Specificity refers to the ability of a test to rule out the presence of a disease in someone who does not have it.¹ In other words, in a test with high specificity, a negative is negative. A test with low specificity can be thought of as being too eager to find a positive result, even when it is not present, and may give a high number of false positives. This could result in a test saying that a healthy person has a disease, even when it is not actually present. The higher a test’s specificity, the less often it will incorrectly find a result it is not supposed to. 

It may seem logical that both a false negative and false positive should be avoided. If the presence of a disease is missed, treatment may be delayed and real harm may result. If someone is told they have a disease that they do not the psychological and physical toll may be significant. It would be best if a test had both a high sensitivity and a high specificity. Unfortunately, not all tests are perfect. It can be necessary to find a balance that matches the purpose of the testing to the individual being evaluated.

Comparing Tests

The best test (or group of tests) for diagnosing a disease is called the gold standard.¹ This may consist of the most comprehensive and accurate testing or measurements available. When new tests are developed in research, they will be compared to the best available testing currently in use. Before being released for wider use in the medical community, the new test’s sensitivity and specificity are derived by comparing the new test’s results to the gold standard. In some cases, the purpose of the test is to confirm the diagnosis, but some testing is also used more widely to identify people at risk for specific medical conditions.

Screening is when a medical test is given to a large population of patients, with or without current symptoms, who may be at risk for developing a specific disease. Some examples of proposed screening tests for potential medical conditions include but are not limited to the below:¹

• Breast cancer (mammography)

• Prostate cancer (prostate-specific antigen or PSA)

• High cholesterol (cholesterol panel)

• Cervical cancer (pap smear)

Not everyone needs to be screened for colon cancer at a young age, but someone with a specific genetic condition or a strong family history may require the evaluation.
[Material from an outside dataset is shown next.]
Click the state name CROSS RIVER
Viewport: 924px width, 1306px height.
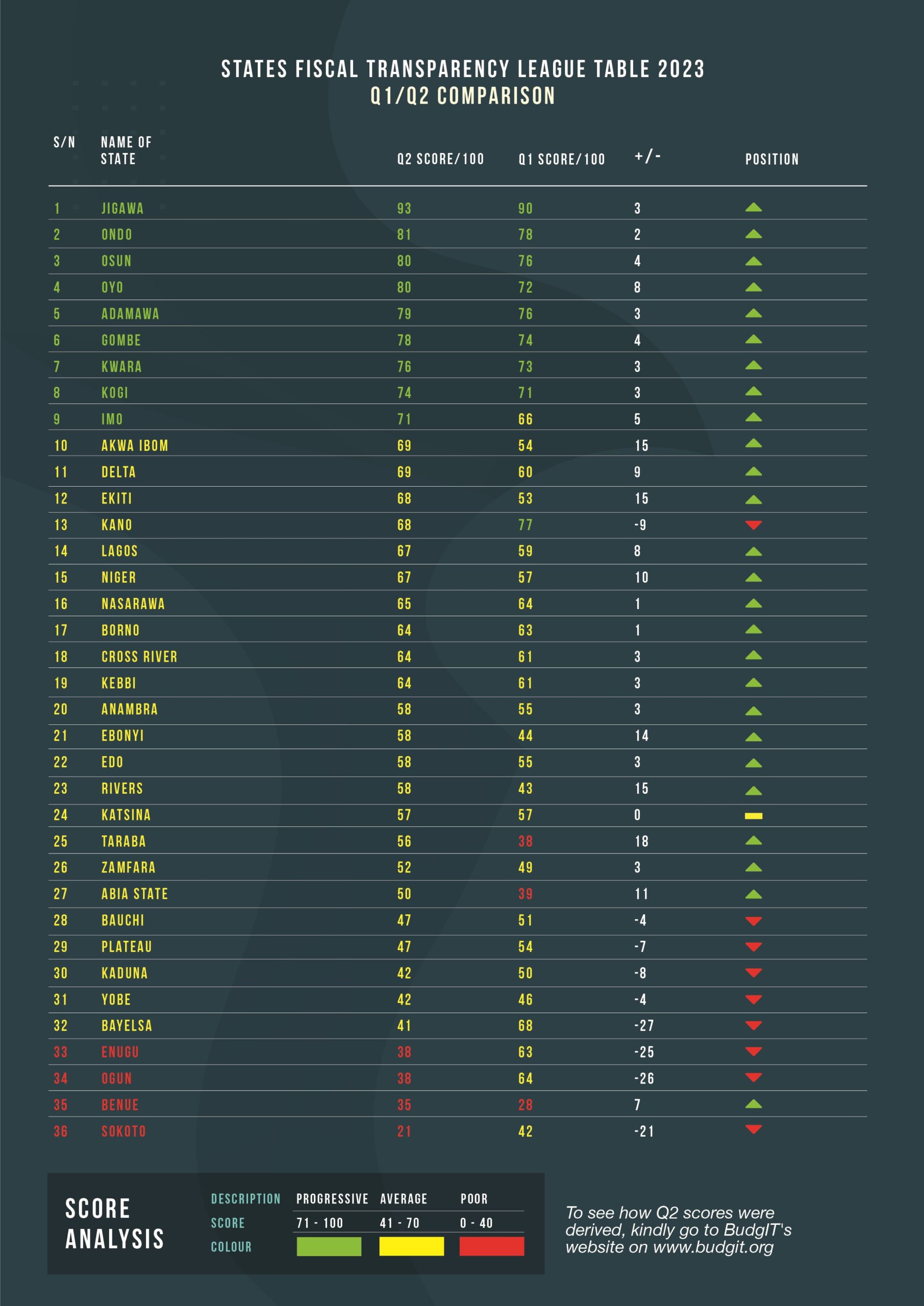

It is expensive, and somewhat invasive, to do the testing. The test itself may have certain risks. It is important to strike a balance between selecting the appropriate person to be tested, based on their risk factors and relative likelihood of having the disease, and the utility of the testing available.
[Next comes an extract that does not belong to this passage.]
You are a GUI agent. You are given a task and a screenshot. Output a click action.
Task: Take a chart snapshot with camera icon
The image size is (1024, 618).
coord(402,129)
Everyone is not tested for every disease. A skilled clinician will understand the pre-test probability of a specific measurement, or the likelihood that a test will have an anticipated result.
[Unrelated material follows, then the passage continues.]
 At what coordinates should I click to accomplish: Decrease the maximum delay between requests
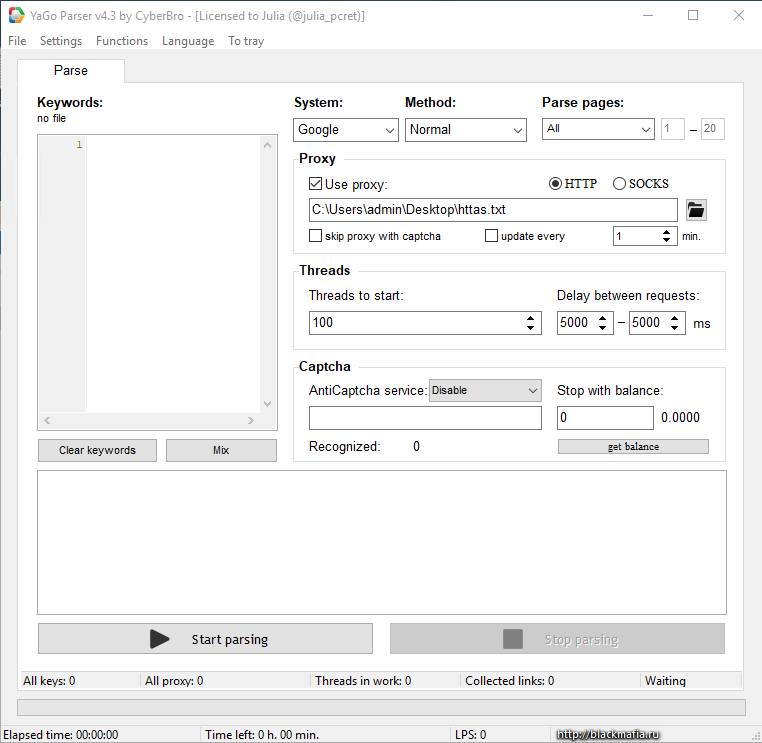[x=675, y=328]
Screening for specific diseases is targeted to at-risk people. To find and treat a condition in the highest number of people possible, the costs of the testing must be justified and false positives must be avoided.

Positive and Negative Predictive Value

It is appropriate for healthcare providers to consider the risks of a disease within an untested group through the lens of two additional considerations: PPV and NPV.¹ 

Positive predictive value (PPV) is the number of correct positive results of a test divided by the total number of positive results (including false positives). A PPV of 80% would mean that 8 in 10 positive results would accurately represent the presence of the disease (so-called “true positives”) with the remaining two representing “false positives.”

Negative predictive value (NPV) is the number of correct negative results a test gives divided by the total number of negative results (including false negatives). An NPV of 70% would mean that 7 in 10 negative results would accurately represent the absence of the disease (“true negatives”) and the other three results would represent “false negatives,” meaning the person had the disease but the test missed diagnosing it.

PPV and NPV, combined with the frequency of a disease in the general population, offer predictions about what a broad-scale screening program might look like.